TAHOE/TRUCKEE, Calif. — “Taking a few minutes to walk through your home and checking for problems can save the life of you, a family member or that of a firefighter. It can also help protect your family mementos and furnishings. During our dry season a residential fire sparked from a faulty electrical system or appliance can quickly spread to the surrounding forest,” said Gene Welch, public safety and information officer, Truckee Fire Protection District. “We all know how devastating that can be under extreme conditions. I hope everyone who reads the following article will take a few minutes to go through their home and place of work to identify and correct any electrical hazards they find. The longer a potential hazard has been around, the more likely it is to fail and cause a fire. Don’t gamble with yours and your loved ones’ lives. Disconnect suspect appliances and circuits. Have a qualified professional make any necessary repairs. It is much cheaper to repair or upgrade a system than it is to pay for a funeral. Electrical fires in our homes claim the lives of 280 Americans each year. Many of these fires are caused by incorrectly installed wiring, overloaded circuits and extension cords.”

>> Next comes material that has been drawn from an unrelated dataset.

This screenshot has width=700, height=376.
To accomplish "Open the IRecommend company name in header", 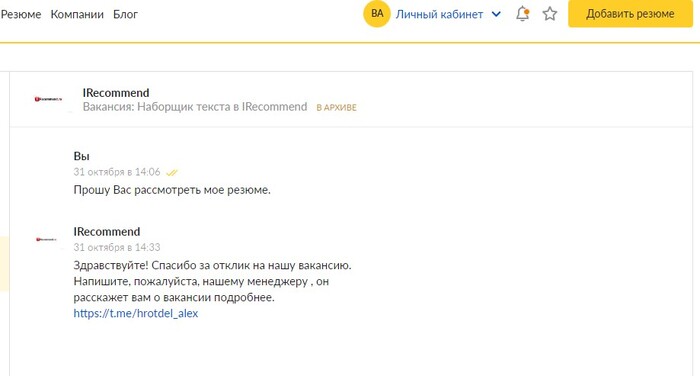I will click(116, 92).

Winter fires can be prevented. The following electrical fire safety tips can help you maintain a fire-safe home this winter.
• Routinely check your electrical appliances and wiring.
• Frayed wires can cause fires. Replace all worn, old or damaged appliance cords immediately.
• Replace any electrical tool if it causes even small electrical shocks, overheats, shorts out, or gives off smoke or sparks.
• Keep electrical appliances away from wet floors and counters; pay special care to electrical appliances in the bathroom and kitchen.
• Buy electrical products evaluated by a nationally recognized laboratory.
• Keep clothes, curtains, and other potentially combustible items at least 3 feet from all heaters.
• If an appliance has a three-prong plug, use it only in a three-slot outlet. Never force it to fit into a two-slot outlet or extension cord.
• Don’t allow children to play with or around electrical appliances like space heaters, irons and hair dryers.
• Use safety closures to “child-proof” electrical outlets.
• Use electrical extension cords wisely; never overload extension cords or wall sockets.
• Immediately shut off, then professionally replace, light switches that are hot to the touch and lights that flicker.